Google scraps AI search feature offering crowdsourced health advice
Move comes as company faces scrutiny over accuracy of AI-generated medical information
ISTANBUL
Google has removed an artificial intelligence-powered search feature that offered crowdsourced health advice from non-experts, The Guardian reported on Monday.
The company had said the feature, “What People Suggest,” which shared tips from strangers, demonstrated “the potential of AI to transform health outcomes across the globe.”
However, Google has since quietly scrapped the feature.
A Google spokesperson confirmed that “What People Suggest” had been discontinued, saying the move was part of a “broader simplification” of the search page and unrelated to the feature’s quality or safety.
The development comes as Google faces growing scrutiny over its use of AI to deliver health information to millions of users.
In January, a Guardian investigation found users were being exposed to harmful, false or misleading health information in Google’s AI Overviews.
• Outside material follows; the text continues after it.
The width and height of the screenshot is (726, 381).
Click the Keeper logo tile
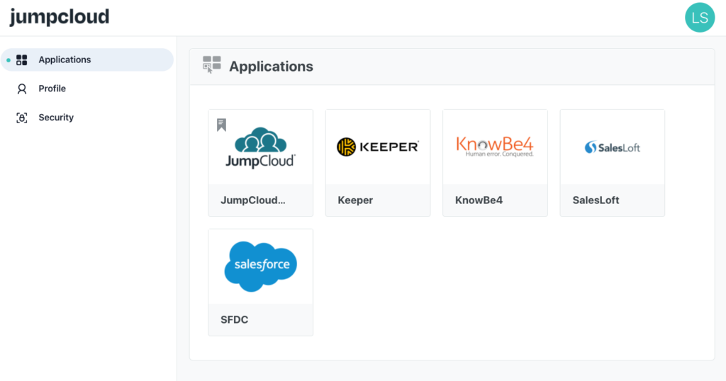coord(377,147)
Google initially downplayed the findings, saying the AI Overviews linked to reputable sources and encouraged users to seek expert advice. Days later, it removed AI Overviews for some, though not all, medical queries.
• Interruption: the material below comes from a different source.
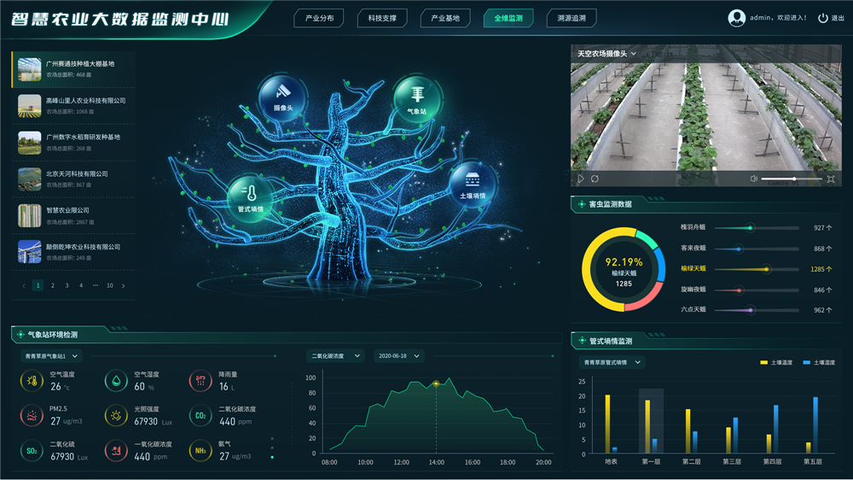Viewport: 853px width, 480px height.
Task: Play the farm camera video
Action: click(x=581, y=179)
At a New York event in March last year, Google announced plans to expand AI-generated medical summaries in search. It introduced “What People Suggest,” a feature designed to surface insights from people with similar lived medical experiences.
On the day of the “Check Up” event, Karen DeSalvo, then Google’s chief health officer, explained the rationale in a blog post:
“While people come to search to find reliable medical information from experts, they also value hearing from others who have similar experiences,” wrote DeSalvo. “That’s why we’re making it even easier to find this type of information on Search with a new feature labelled ‘What People Suggest’.”
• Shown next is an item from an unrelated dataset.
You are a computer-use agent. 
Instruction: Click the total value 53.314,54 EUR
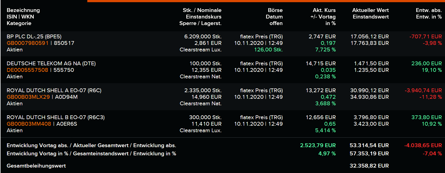point(369,145)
The feature initially launched on mobile in the US, but sources say it has since been dropped. “It’s dead,” said one person familiar with the decision.
A Google spokesperson said: “This feature was turned off months ago as part of a broader simplification of the search results page, which we shared publicly.”
When asked where this had been “shared publicly,” the spokesperson pointed to a November blog post by John Mueller, a search advocate at Google Switzerland, though it does not mention “What People Suggest.”
Asked if safety concerns influenced the decision, the spokesperson said: “It had nothing to do with the quality or safety of the feature, and we continue to help people find reliable health information from a range of sources, including forums with first-person perspectives that people find incredibly useful.”